For Ardila, inspiring students and providing access to education is personal and reflects the chances he received years ago in Colombia. As a 9-year-old elementary school student, Ardila took a test for the Mathematical Olympiad and learned he'd earned the highest score in the country for students his age. He represented his home country four times in the international mathematics competition and in recent years has served on the Mathematical Olympiad advisory board. 

"We've had kids from really tough backgrounds take the exam and suddenly they're in the top five in their country and they had no idea," Ardila says. "I've been interested in attracting people from areas where we don't normally find them, both in the Bay Area and Colombia. If you walk around San Francisco you can see the kids and see the future of our country. They just need somebody to inspire them and that drives a lot of my work." 

When he's not teaching, Ardila stays busy with a variety of activities. He plays soccer and is part of a DJ collective called La Pelanga that hosts benefits in the Bay Area. On return trips to Colombia, Ardila hunts for African, Latin and Caribbean records in flea markets and out-of-the-way record stores. "I'm a big music nerd," he says. "I try to get some music out there that people don't normally hear. My professor side comes out sometimes—I want people to have fun and show them some new music at the same time." 

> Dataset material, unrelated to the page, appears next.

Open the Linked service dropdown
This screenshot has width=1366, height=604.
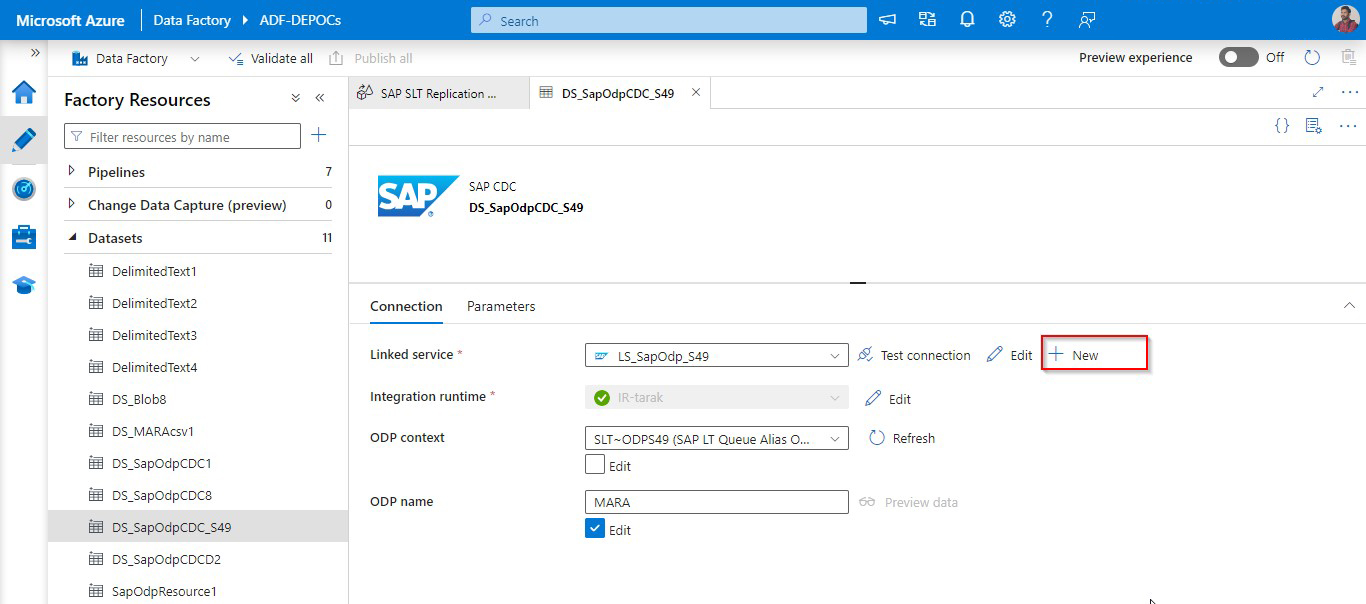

Teaching an upper-division course to students in two hemispheres isn't easy. Ardila records his lectures using technology originally used by figure skaters to film routines without camera operators. A camera tracks his movement using four heat-sensors positioned around the room. But when lectures end, Ardila's work really begins. On a typical day, Ardila teaches the class at SF State and holds office hours for his American students. He then edits the footage, posts it online and holds separate office hours via Skype for his Colombian students, while also posting discussion questions on an online forum. 

"He explains really abstract things, but he has a way of making it look really concrete," says Dido Salazar-Torres, a graduate student at SF State. "When it comes to homework, he likes to challenge us, but he does it to encourage us to work in groups, which is something he really focuses on." 

In his online classes, Ardila spends the first half of the semester communicating recent research, and the latter half on a final project that has led to students publishing papers in peer-reviewed journals. As a result of the cooperation, several students have come to SF State from Universidad de los Andes to complete master's degrees at SF State before moving on to doctoral programs at MIT, Cornell and UC Berkeley. 

Benjamin Iriarte Giraldo took two online classes from Ardila as an undergraduate in Colombia. His final projects in the class led to two publications in peer-reviewed journals and a master's degree at SF State in 2010. 

"Working with students in other countries was difficult, but in math, that's how things work," says Giraldo, now a first-year Ph.D. student at MIT. "Your co-authors could be in another country, so this class was training for real life in mathematics."